Teresa Żylis-Gara (23 January 1930 – 28 August 2021) was a Polish operatic soprano who enjoyed a major international career from the 1950s through the 1990s.

She made her stage debut at the Opera Krakowska in 1958 in the title role of Moniuszko's Halka, and later recorded Chopin's Polish songs and songs by Karol Szymanowski. After achieving 3rd prize at the ARD International Music Competition in 1960, she became an ensemble member of the Oper Dortmund and the Deutsche Oper am Rhein. She was recognised internationally when she appeared at the Glyndebourne Festival in 1965 in the title role of Der Rosenkavalier, alongside Montserrat Caballé, and two years later as Donna Elvira in Mozart's Don Giovanni. From 1970, she was a long-time member of the Metropolitan Opera in New York City, where she appeared in leading roles including Desdemona in Verdi's Otello, and Puccini's Mimi, Liù and Manon Lescaut. She performed a broad repertoire both on stage as in concert and recital, adjusting flexibly to music from different periods. Her unique voice was described as "both bright and substantial, which means that she can convey the intensity of emotion". She was awarded honorary doctorates, the Order of Polonia Restituta, the Legion of Honour, and a sculpture in a public Polish park.

Life and career

Poland 
She was born Teresa Żylis in Landwarów, Second Polish Republic (now Lentvaris in Lithuania). Her father, Franciszek Żylis, a railwayman, was able to provide the family with a modest but stable existence from a state job. She had five older siblings: Mieczysław, Henryk, Romuald, Zofia and Maria (who died at the age of 14). There was music in her family home. Her brothers played guitar and mandolin. All family members sang. Teresa sang in the church choir as a child. After World War II in 1946, she and her family moved to Łódź. She studied for nine years at the Łódź Music Academy with . In 1954, Żylis-Gara won first prize at the Polish Young Vocalists Contest in Warsaw which led to engagements to sing on the Polish National Radio and to perform as a soloist with the Kraków Philharmonic. In 1956 she made her professional opera debut with Opera Krakowska in the title role of Moniuszko's Halka. She returned there the following year to portray the title role in Puccini's Madama Butterfly. In 1958 Żylis-Gara won 2nd prize at the Concours of Toulouse and in 1960 she won 3rd prize at the ARD International Music Competition in Munich.

Germany 1960–1970 
The ARD competition win led to her engagement at the Theater Oberhausen, where she appeared in many Mozart roles including Fiordiligi in Mozart's Cosi fan Tutte. She continued her voice training in Germany with Dietger Jacob. She joined the ensemble of the Oper Dortmund in 1962. When the new Opernhaus Dortmund was opened in 1966, she performed the title role in Der Rosenkavalier by Richard Strauss, alongside Elisabeth Grümmer as Marschallin, Liselotte Hammes as Sophie and Kurt Böhme as Ochs, the Dortmunder Philharmoniker conducted by Wilhelm Schüchter. In 1965 she joined the Deutsche Oper am Rhein. By now fluent in German, she appeared as Rosalinde in Die Fledermaus by Johann Strauss, which requires spoken dialogue, and as Agathe in Weber's Der Freischütz. She remained at the houses through 1970, and later returned often as a guest. She also appeared as a guest at the Oper Frankfurt, the Hamburg State Opera, the Cologne Opera, the Bavarian State Opera, Deutsche Oper Berlin, and the Vienna State Opera during the 1960s and 1970s.

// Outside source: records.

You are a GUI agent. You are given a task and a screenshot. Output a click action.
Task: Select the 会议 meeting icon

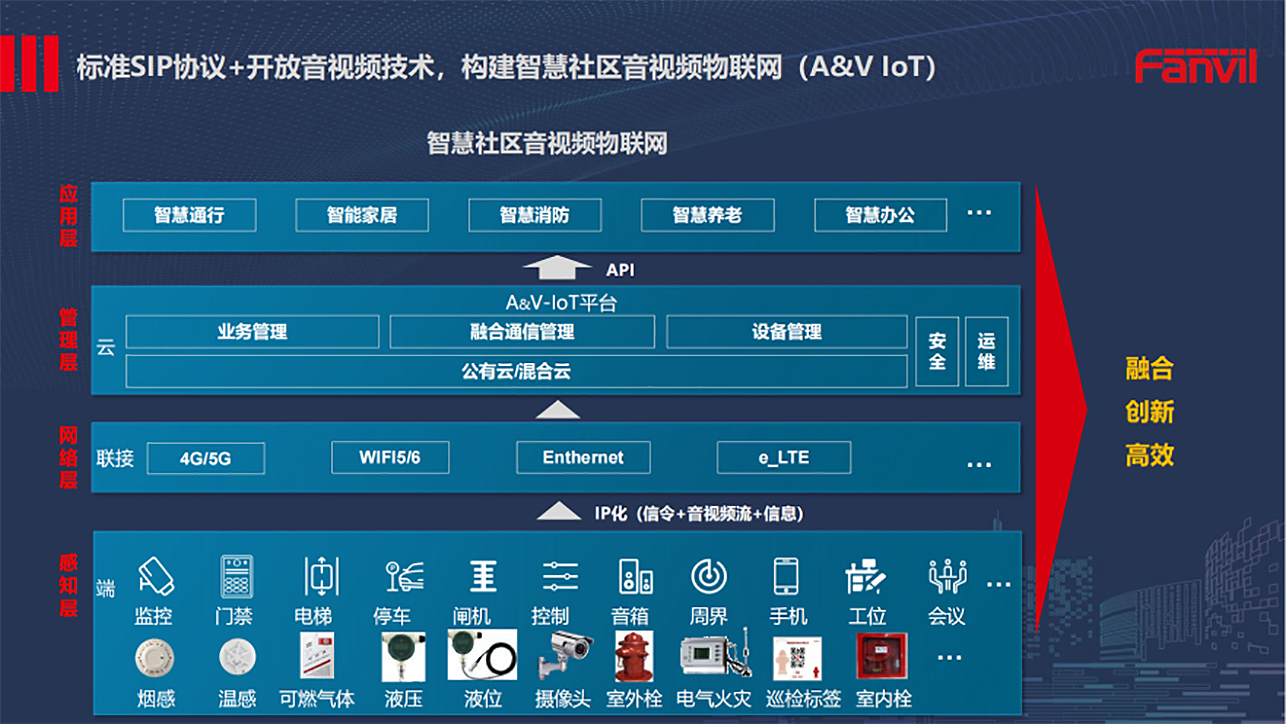(946, 576)
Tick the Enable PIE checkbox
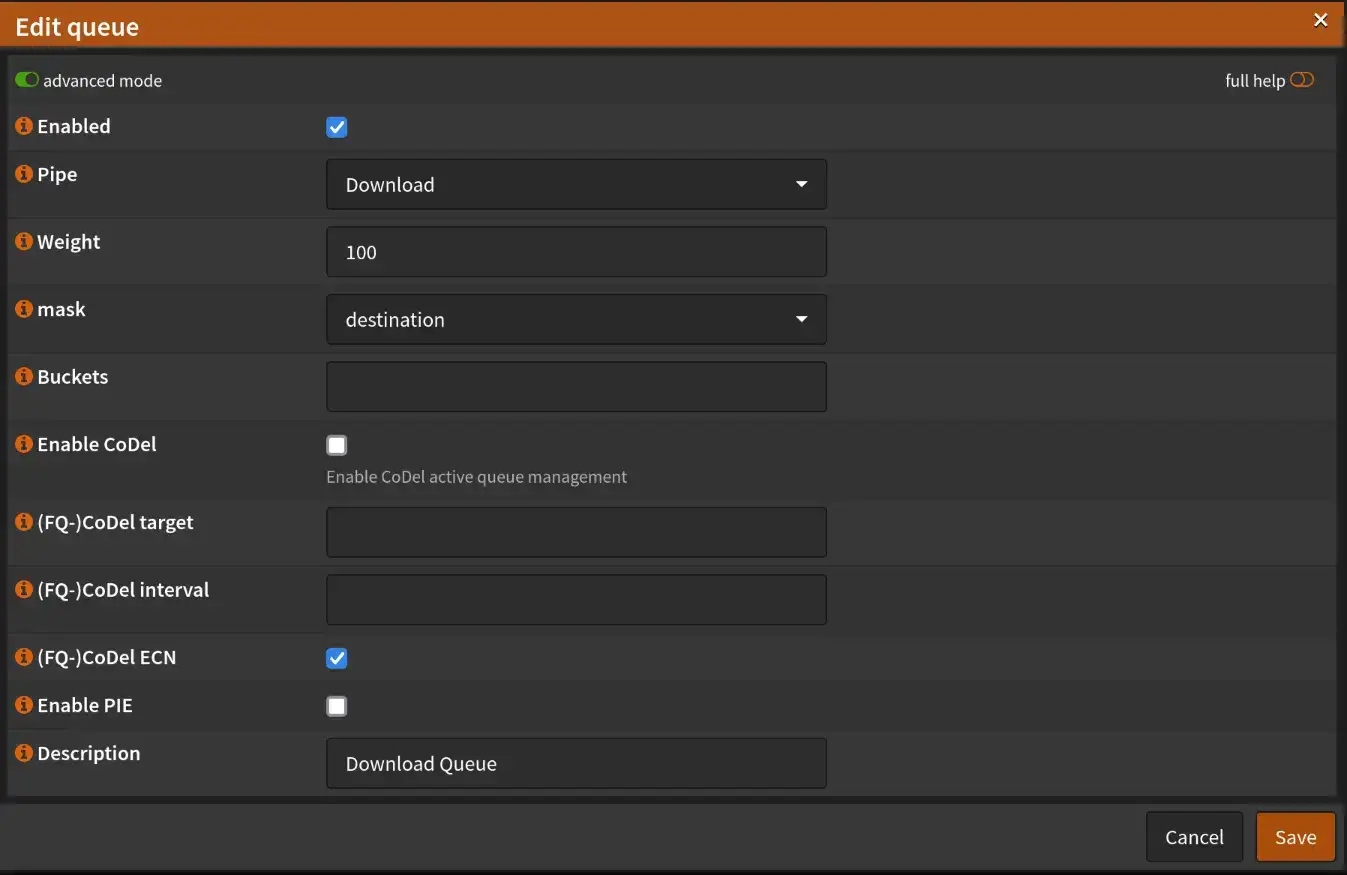 tap(337, 706)
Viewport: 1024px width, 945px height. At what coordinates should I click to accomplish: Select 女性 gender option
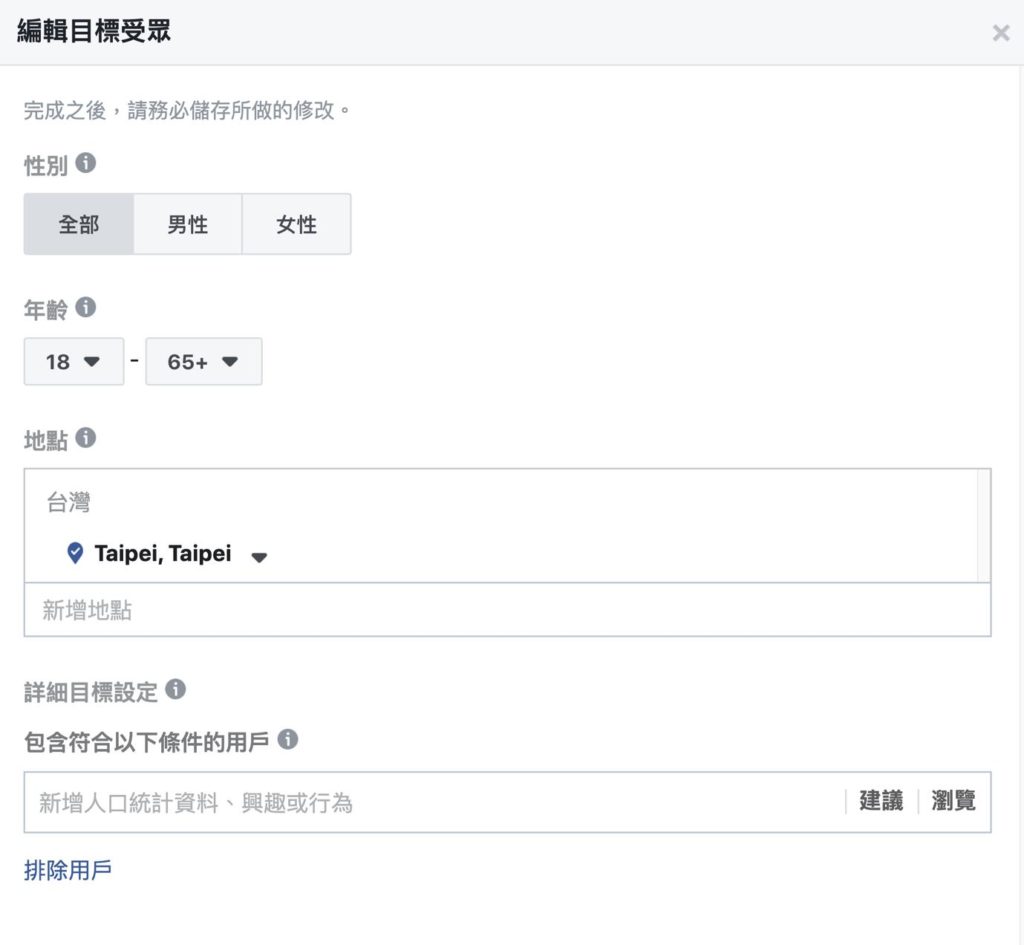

During her residence in Germany, Żylis-Gara was active internationally, beginning in 1965 at the Glyndebourne Festival as Rosenkavalier, with Montserrat Caballé as Feldmarschallin, and in 1967 as Donna Elvira in Mozart's Don Giovanni. In 1966, she performed for the first time at the Palais Garnier in Paris which led to a contract with the Opéra National de Paris through 1969. In 1968, she made her house debut at the Royal Opera House, Covent Garden in London as Violetta in Verdi's La traviata. In 1968, she appeared as Donna Elvira at the Salzburg Festival conducted by Herbert von Karajan, at the San Francisco Opera, and in 1969 at the Royal Opera House. Żylis-Gara regarded Mozart's hapless quasi-heroine as her "destiny role."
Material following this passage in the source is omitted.